WHAT TO PRODUCE: Arrange the rows from the line with "Click Fantasy Westward" through the line with "The height and width of the screenshot is (512, 1517)." as a two-column CSV headed instruction and location. Put each row's text and its answer in one quoted field apiece, with line breaks turned into spaces.

MATERIAL FOR THIS TASK:
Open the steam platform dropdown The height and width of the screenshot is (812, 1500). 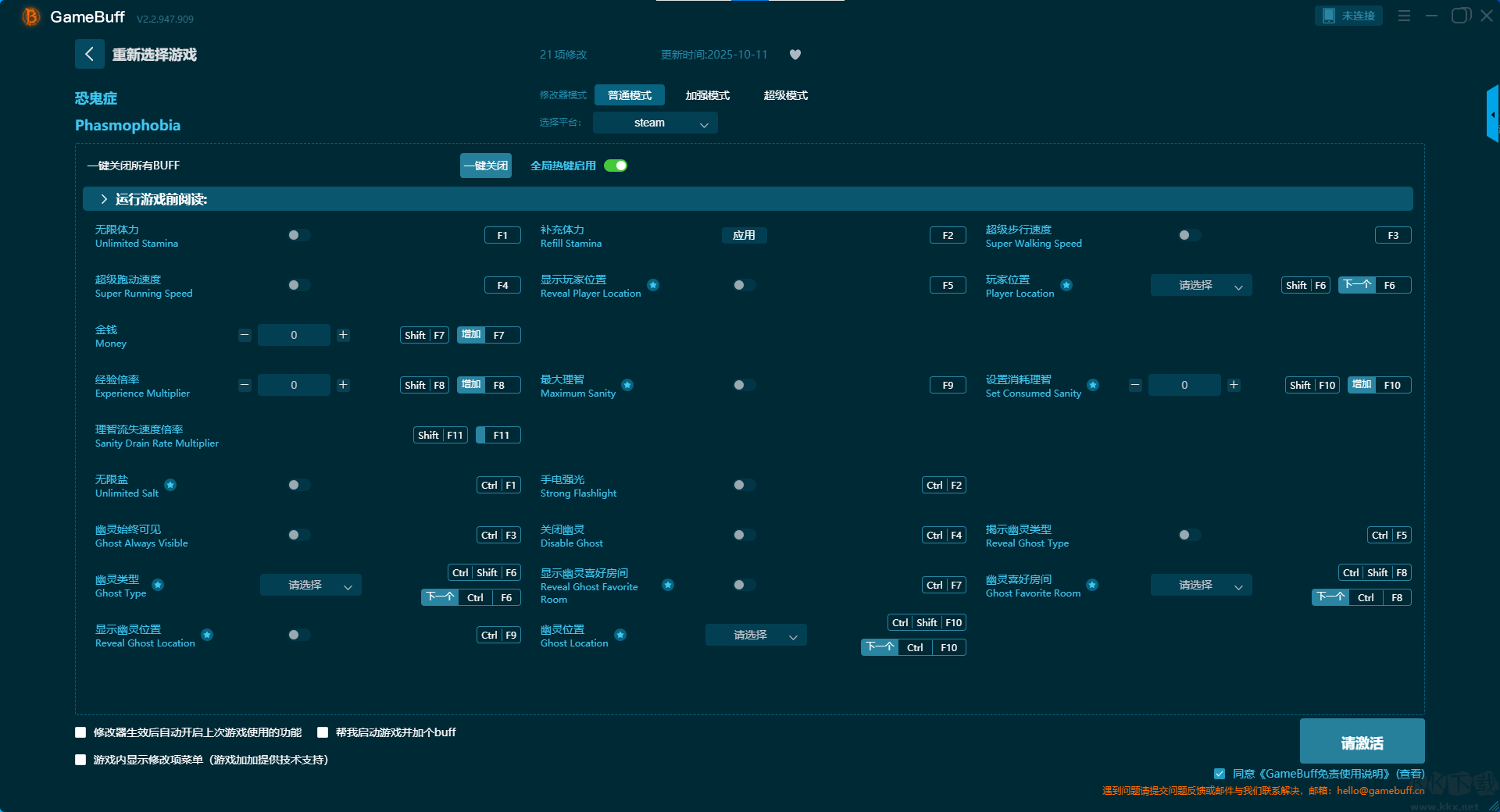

==

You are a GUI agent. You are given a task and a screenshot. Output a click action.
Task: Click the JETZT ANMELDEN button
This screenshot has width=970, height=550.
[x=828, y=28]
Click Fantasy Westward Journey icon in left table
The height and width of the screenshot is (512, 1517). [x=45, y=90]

WORKED SOLUTION:
instruction,location
"Click Fantasy Westward Journey icon in left table","The height and width of the screenshot is (512, 1517). [x=45, y=90]"